It is completely understandable that Netflix cares about the user experience of its popular and constantly growing media streaming service, but the global streaming provider obviously can't do much if your Internet speeds are simply too low. With that in mind, the company has launched a new Internet speed testing tool earlier this week and is hosting it at fast.com which it has acquired at some point this April. Netflix says the main point of this tool is to provide its customers with a "greater insight and control of their Internet service," which it does by testing how fast your real-time connection to the Internet actually is.
Fast.com tests both mobile and broadband connections regardless of your location, is completely ad-free, and features a relatively clean and simple design so that you can use it without being particularly tech-savvy. Furthermore, it seems like the tool is here to stay as Netflix had not only acquired the aforementioned domain some years ago, but is also currently attempting to trademark the Fast logo at the United States Patent and Trademark Office (USPTO). The tool itself was developed by Netflix and, as the company says, its results shouldn't vary too greatly in comparison to other similar tools available online.
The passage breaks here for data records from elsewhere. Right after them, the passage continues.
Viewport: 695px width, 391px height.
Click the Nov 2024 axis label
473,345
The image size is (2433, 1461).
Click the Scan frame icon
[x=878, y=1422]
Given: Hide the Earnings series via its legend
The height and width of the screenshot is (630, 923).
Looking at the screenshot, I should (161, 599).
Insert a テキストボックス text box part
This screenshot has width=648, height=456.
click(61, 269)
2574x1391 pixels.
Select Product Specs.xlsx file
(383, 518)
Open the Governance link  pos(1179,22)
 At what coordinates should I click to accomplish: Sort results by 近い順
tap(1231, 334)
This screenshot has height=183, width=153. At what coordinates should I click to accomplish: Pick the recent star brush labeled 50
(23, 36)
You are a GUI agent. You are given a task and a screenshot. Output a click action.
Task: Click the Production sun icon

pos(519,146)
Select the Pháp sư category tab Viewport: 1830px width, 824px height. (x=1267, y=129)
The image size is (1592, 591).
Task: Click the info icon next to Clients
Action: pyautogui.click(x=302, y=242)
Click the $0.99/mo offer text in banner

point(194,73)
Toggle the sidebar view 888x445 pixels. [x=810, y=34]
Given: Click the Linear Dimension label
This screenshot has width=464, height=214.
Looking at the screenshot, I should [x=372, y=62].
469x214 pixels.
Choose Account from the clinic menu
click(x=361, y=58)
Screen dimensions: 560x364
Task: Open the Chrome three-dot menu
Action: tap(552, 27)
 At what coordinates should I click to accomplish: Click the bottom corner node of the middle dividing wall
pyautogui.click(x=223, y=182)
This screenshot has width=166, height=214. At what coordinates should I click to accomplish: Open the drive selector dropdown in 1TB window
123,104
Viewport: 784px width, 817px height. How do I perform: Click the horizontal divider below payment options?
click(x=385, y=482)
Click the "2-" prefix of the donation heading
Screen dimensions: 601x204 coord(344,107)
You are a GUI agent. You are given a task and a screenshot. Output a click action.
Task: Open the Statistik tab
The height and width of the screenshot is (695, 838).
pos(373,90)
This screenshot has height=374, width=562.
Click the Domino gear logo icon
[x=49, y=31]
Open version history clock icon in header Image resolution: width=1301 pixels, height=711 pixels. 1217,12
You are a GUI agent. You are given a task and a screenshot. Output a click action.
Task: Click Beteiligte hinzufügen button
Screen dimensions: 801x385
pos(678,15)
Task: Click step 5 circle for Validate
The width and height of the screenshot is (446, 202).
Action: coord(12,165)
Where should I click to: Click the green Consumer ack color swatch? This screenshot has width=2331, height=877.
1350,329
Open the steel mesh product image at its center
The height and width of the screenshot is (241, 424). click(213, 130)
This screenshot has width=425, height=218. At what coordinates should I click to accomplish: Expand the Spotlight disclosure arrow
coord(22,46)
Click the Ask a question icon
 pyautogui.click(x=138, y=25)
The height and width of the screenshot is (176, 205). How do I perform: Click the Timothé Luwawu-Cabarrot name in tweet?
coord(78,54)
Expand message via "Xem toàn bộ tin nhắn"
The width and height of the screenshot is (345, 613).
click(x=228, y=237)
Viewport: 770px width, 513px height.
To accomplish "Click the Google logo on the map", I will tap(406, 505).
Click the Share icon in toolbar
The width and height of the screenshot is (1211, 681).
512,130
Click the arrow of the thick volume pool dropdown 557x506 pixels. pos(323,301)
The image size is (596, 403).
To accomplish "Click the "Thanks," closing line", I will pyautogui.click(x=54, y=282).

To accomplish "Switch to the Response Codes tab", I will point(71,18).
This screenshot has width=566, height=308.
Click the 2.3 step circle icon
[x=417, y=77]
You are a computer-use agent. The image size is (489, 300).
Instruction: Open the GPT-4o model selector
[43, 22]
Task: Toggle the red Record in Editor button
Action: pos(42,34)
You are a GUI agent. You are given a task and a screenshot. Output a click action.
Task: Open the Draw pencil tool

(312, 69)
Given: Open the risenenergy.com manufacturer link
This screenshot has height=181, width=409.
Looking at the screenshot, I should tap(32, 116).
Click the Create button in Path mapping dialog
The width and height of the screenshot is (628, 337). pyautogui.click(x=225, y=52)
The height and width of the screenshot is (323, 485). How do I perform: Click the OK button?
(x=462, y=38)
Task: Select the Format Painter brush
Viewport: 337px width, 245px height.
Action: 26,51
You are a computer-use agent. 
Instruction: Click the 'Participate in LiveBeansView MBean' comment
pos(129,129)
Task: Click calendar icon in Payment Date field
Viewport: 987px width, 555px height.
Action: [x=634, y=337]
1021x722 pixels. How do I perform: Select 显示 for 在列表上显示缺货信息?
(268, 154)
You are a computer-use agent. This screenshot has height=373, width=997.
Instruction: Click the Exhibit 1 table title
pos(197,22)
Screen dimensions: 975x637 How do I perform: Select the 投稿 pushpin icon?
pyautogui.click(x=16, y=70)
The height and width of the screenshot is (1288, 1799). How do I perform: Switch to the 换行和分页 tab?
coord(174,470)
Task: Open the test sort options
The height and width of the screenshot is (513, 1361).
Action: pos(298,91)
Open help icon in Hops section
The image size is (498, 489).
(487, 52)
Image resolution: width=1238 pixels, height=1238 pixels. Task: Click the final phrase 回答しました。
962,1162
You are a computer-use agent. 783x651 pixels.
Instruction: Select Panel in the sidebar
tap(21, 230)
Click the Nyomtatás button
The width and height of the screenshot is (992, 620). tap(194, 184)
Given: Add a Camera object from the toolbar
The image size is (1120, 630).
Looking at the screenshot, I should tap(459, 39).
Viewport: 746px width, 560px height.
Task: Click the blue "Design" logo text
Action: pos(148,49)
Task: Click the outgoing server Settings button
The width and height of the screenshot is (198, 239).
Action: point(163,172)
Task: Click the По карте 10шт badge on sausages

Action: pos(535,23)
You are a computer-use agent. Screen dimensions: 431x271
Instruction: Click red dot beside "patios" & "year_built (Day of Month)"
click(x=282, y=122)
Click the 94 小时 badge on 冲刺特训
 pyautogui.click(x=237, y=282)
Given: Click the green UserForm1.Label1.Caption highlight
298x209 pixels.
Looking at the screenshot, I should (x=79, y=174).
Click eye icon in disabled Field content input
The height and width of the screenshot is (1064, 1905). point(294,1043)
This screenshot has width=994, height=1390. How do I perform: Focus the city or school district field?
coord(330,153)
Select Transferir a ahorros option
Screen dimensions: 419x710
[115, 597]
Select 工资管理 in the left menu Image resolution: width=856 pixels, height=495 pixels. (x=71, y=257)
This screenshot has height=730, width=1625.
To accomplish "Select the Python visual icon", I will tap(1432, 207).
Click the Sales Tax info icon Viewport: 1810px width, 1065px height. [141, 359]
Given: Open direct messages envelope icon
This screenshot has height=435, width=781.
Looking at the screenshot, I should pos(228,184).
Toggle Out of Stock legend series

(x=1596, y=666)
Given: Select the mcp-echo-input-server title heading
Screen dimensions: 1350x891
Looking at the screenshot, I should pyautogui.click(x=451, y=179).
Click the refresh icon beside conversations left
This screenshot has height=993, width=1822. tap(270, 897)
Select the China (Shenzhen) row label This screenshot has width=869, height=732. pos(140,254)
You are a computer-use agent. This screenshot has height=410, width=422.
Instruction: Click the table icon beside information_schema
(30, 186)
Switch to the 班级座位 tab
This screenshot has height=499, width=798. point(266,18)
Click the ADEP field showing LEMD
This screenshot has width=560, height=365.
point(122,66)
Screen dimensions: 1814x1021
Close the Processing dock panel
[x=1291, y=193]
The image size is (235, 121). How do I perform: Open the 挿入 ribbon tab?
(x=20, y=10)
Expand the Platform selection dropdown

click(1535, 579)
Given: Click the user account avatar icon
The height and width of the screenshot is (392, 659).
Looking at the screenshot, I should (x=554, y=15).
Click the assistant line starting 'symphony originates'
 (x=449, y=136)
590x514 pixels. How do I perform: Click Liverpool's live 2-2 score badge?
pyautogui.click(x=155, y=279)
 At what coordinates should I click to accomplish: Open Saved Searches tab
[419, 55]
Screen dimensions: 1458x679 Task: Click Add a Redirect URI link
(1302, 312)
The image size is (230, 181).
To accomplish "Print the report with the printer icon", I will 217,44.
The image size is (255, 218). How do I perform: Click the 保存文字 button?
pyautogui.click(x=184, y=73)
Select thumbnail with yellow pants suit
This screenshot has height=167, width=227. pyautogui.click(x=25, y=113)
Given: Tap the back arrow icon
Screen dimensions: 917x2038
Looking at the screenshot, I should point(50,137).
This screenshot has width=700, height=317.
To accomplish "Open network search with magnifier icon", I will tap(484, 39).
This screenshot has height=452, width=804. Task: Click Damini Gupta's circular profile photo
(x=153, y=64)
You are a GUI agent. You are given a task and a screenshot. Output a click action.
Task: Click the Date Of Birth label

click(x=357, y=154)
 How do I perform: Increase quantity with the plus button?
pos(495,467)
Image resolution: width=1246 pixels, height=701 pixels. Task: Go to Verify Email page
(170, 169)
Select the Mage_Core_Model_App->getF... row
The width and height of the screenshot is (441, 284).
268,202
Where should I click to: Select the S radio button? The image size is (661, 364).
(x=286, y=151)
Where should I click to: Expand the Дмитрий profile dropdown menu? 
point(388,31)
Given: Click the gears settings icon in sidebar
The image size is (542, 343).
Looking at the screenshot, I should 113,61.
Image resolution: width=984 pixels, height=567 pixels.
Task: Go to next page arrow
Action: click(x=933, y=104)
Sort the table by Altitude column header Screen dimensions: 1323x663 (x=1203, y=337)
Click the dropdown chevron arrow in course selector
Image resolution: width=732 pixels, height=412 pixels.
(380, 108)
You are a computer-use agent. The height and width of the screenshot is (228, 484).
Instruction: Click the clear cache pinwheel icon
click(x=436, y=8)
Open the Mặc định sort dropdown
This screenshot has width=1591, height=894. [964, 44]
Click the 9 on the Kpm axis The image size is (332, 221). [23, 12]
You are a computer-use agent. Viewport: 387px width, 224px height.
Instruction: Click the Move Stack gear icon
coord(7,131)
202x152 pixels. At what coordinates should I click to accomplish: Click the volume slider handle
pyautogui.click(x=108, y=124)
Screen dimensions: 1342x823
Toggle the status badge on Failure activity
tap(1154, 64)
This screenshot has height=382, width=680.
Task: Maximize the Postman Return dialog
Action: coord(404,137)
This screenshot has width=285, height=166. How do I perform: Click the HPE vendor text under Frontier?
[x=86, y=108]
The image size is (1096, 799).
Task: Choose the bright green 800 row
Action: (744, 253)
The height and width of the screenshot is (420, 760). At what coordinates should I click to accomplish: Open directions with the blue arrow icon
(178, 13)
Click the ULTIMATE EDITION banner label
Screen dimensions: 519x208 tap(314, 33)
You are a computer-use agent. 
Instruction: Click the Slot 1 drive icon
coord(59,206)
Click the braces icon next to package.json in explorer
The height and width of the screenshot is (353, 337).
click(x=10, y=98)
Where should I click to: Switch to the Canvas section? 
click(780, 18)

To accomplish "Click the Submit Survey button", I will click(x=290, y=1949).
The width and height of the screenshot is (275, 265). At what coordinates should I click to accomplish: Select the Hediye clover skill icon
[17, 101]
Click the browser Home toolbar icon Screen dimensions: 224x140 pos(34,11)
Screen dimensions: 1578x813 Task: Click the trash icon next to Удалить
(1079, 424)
Netflix stated that the main goal of Fast.com is to provide its users with a quick way of checking whether potential streaming issues they are experiencing at any given moment in time have anything to do with the download speeds they are getting and stresses the fact that this testing tool is different than the Netflix ISP speed index as it only records speeds of individual connections and doesn't keep track of average download speeds of Netflix streams. Naturally, you can use the tool to test your speed regardless of your reasons to do so and you don't have to be a Netflix subscriber to do it as the website doesn't require any type of registration. Speaking of Internet speeds and Netflix, the US streaming company recently admitted to throttling mobile video streams on Verizon and AT&T networks in order to protect its customers from exceeding their data caps.